### What you need to do
Copy the material below word for word, keeping every line as it appears.

### Material for this exercise
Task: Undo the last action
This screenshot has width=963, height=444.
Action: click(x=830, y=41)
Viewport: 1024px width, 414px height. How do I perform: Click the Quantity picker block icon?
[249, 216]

### Exercise solution
Task: Undo the last action
This screenshot has width=963, height=444.
Action: click(x=830, y=41)
Viewport: 1024px width, 414px height. How do I perform: Click the Quantity picker block icon?
[249, 216]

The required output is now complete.